Programmatic: Break It Down To Build It Back Up
“Data-Driven Thinking” is written by members of the media community and contains fresh ideas on the digital revolution in media.
Today’s column is written by Tom Triscari, co-founder and managing partner at Labmatik.
The best project engagement I ever experienced started with an unambiguous CMO mandate.
“I am going to make it simple for you guys,” she said. “I want you to break everything down and build it back up. There is a big difference between spending budget and doing great advertising. We are either going to use programmatic to do great advertising once and for all, or we will kill it.”
Like most big advertisers, this client’s programmatic budget had subtly ballooned to hundreds of millions over a few years. And like many CMOs, she was going through what Mastercard’s Raja Rajamannar calls an “existential marketer crisis.”
Our CMO suffered from cognitive dissonance: “Why have we escalated commitment to programmatic, which I’m told is the place to be, when all I read in the trade press and hear at conferences is one bad story after another?”
She was perplexed yet hopeful. She knew enough to know that programmatic was not functioning as sold, and yet she wanted all these algorithmic and data tools to finally get the advertising job done better, faster and cheaper. She also wanted empirical proof to match the sales pitch.
‘It’s time to create a new media supply chain’
Marc Pritchard recently called for a new media supply chain that “levels the playing field and operates in a way that is clean, efficient, accountable and properly moderated for everyone involved.”
While having such high aspirations is a great first step, the next step for marketers — from the most junior programmatic traders to the CMO — is to level-set on a hard-to-accept trade-off: When advertisers force budget pacing through programmatic, they unknowingly do so in exchange for low impression quality standards.
Acknowledging this terrible trade-off is the first step toward reimagining programmatic supply chains.
The trade-off
Forcing media budget through inventory of unknown quality is the primary cause of advertiser woes with programmatic.
Once budgets get cut for particular channels such as programmatic, which increasingly takes an ever-larger share, the day-to-day drill for supply chain partners is to ensure it gets spent. If “use it or lose it” budgets are not exhausted by the end of the campaign, the programmatic ecosystem players, who mostly get paid on a percentage-of-media basis, make much less money.

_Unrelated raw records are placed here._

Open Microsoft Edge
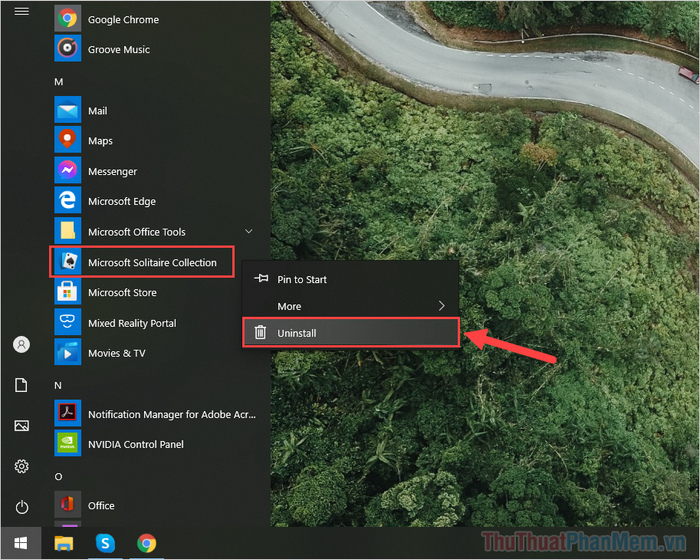Screen dimensions: 700x560 154,201
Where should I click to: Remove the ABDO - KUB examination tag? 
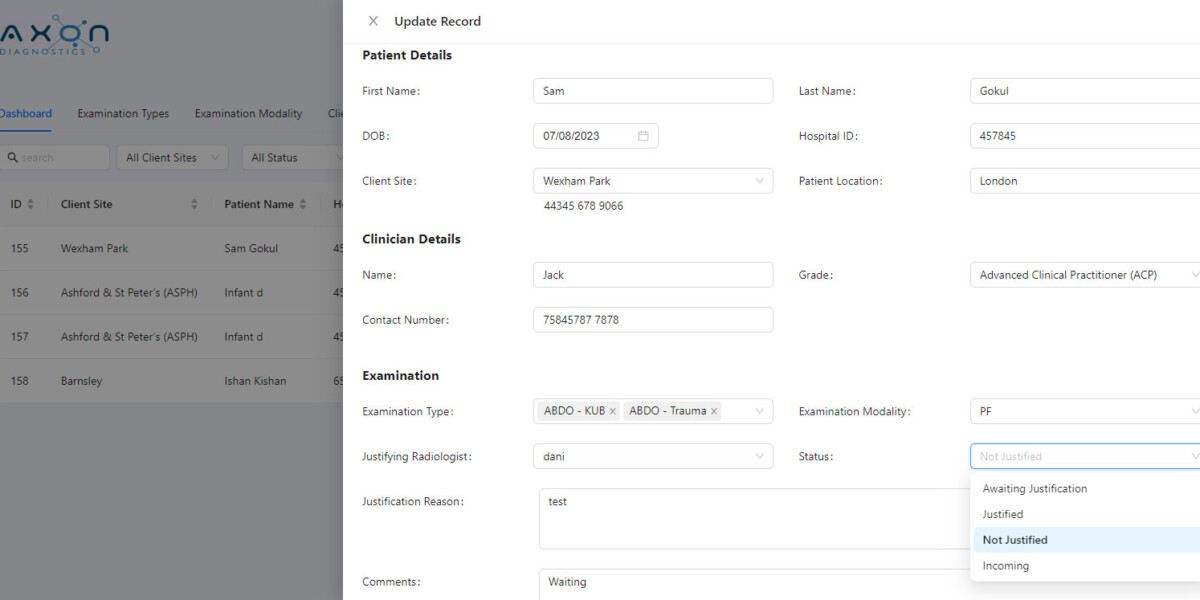(613, 410)
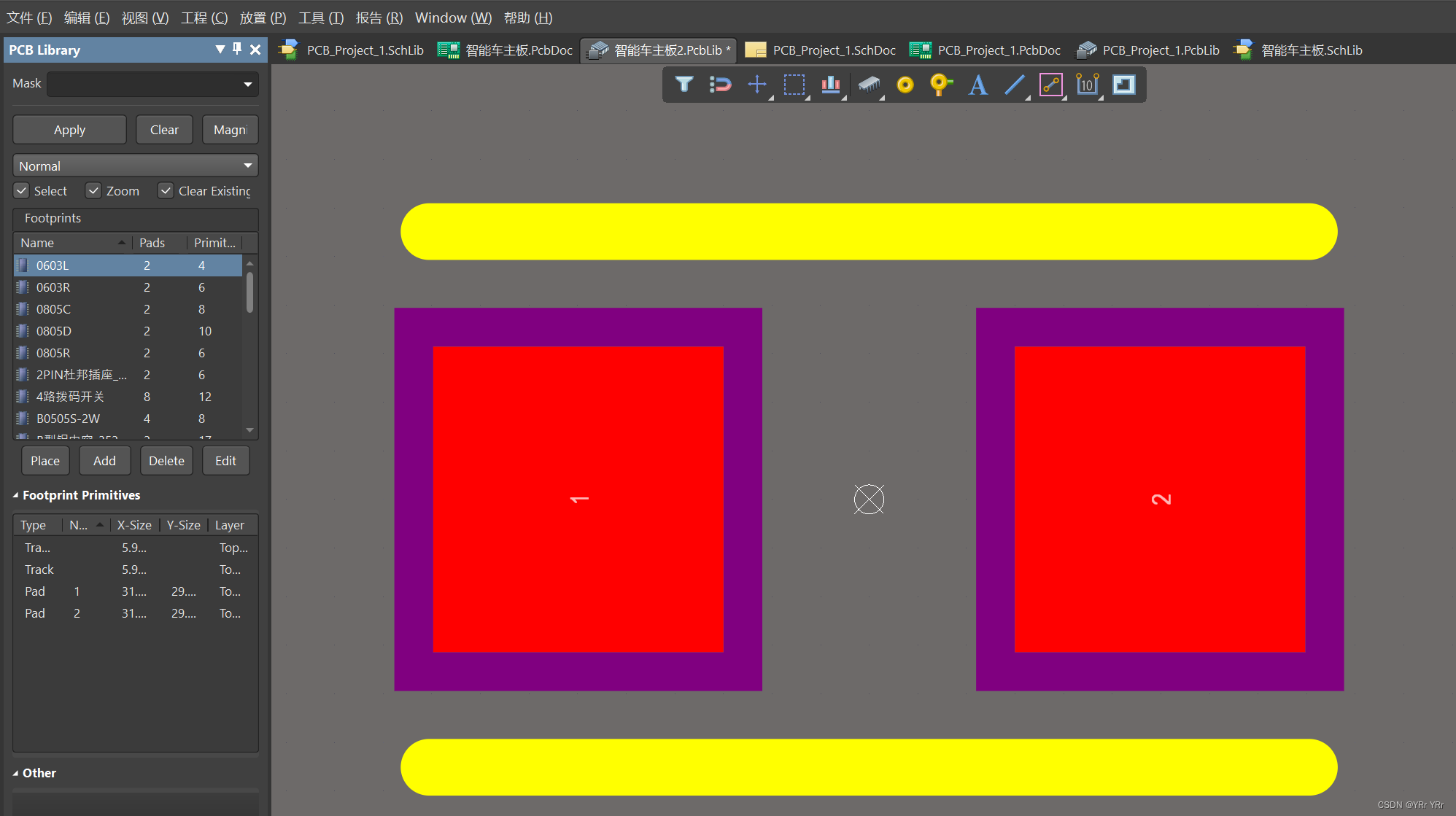Choose the dashed rectangle selection tool

pos(794,85)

Advertisers also want to buy the highest ad quality possible — brand safe and highly viewable ads served to humans. This basic advertising need could not be more straightforward, yet programmatic has consistently underperformed across the board.
The heart of the ad quality issue starts at the very origins of how publishers sell remnant inventory into programmatic auctions. The unsold or unsellable inventory is set up as a low priority in the publisher’s ad server (priority eight or 12 in Google Ad Manager, for example). This means the best users and impressions are already taken. Once advertisers gain access to more accurate and transparent information on impression quality before submitting bids, they have a good shot at leveling the playing field and solve the information asymmetry that plagues today’s supply chain.
If exhausting media budget is the top priority, then advertisers must accept lower ad quality despite the unrealistic and unprovable promises sold by a long list of intertwined supply chain actors.
If maximizing true ad quality is more important, then advertisers must accept that they can’t spend the entire budget. However, since exhausting budget typically squashes all the other optimization features and options built into DSPs, advertisers end up subjecting themselves to an artificial constraint. This in turn acts as a lubricant for the ecosystem, but ultimately continues to cause advertiser dissatisfaction.
In other words, if all you have is a hammer (budget pacing), then every optimization problem looks like a nail.
Breaking bad
Until this bad trade-off is corrected, advertisers should not expect their programmatic aspirations to catch up to oversold promises.
The “Elbow Bone Solution” illustrates why the trade-off exists. It’s based on the old joke: A guy goes to his doctor, moves his arm up and down, and says “Hey doc, it hurts when I do this.” The doctor replies, “Then stop doing that.”
The Elbow Bone Solution
The same goes for advertisers trying to overcome the cognitive dissonance of a bad trade. Stop doing the thing that causes so much dissatisfaction. The better course is to raise ad quality standards.
Advertisers will either get the ad quality they expect by injecting high standards or they should stop buying. If programmatic cannot deliver against high standards, then stop relying on it until works for you.